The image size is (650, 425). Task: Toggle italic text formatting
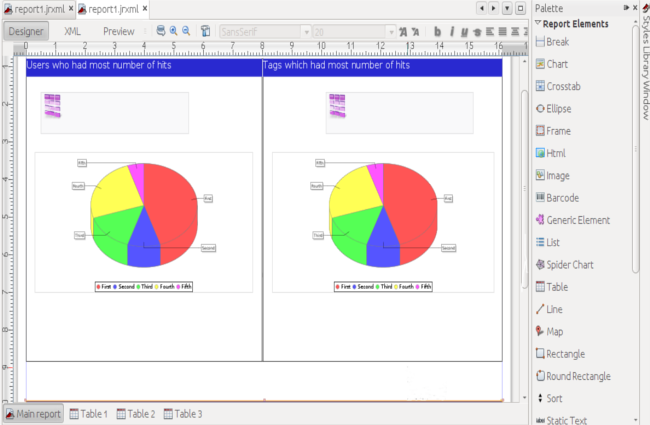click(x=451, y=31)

--

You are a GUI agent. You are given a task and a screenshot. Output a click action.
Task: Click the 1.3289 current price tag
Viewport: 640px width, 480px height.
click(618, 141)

==

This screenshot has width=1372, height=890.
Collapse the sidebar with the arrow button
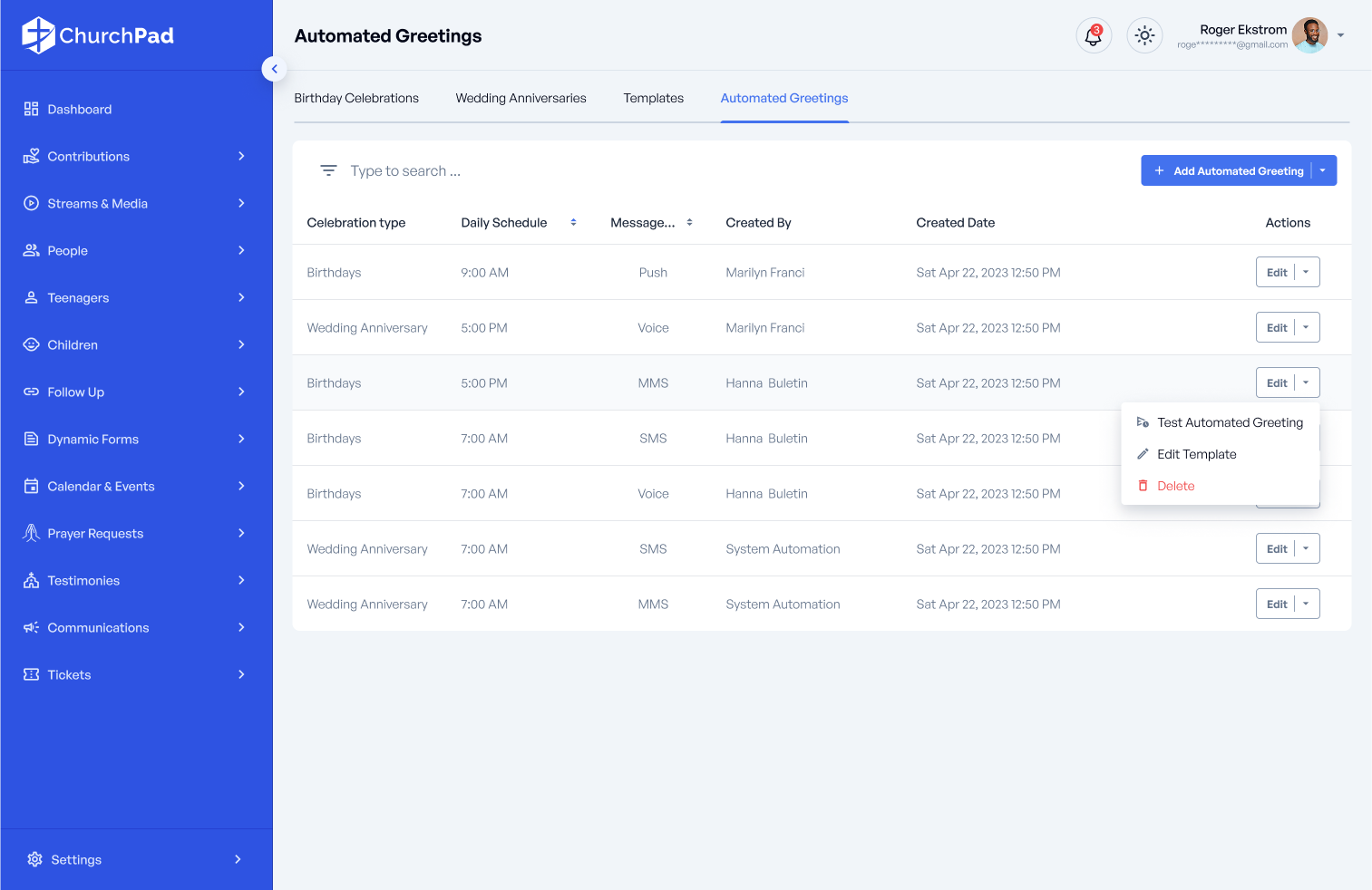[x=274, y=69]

• EXERCISE BRIEF:
Search the entries for the word "screenshot". Copy every line where it occurs.

• EXERCISE ANSWER:
You are a GUI agent. You are given a task and a screenshot. Output a click action.
This screenshot has width=1372, height=890.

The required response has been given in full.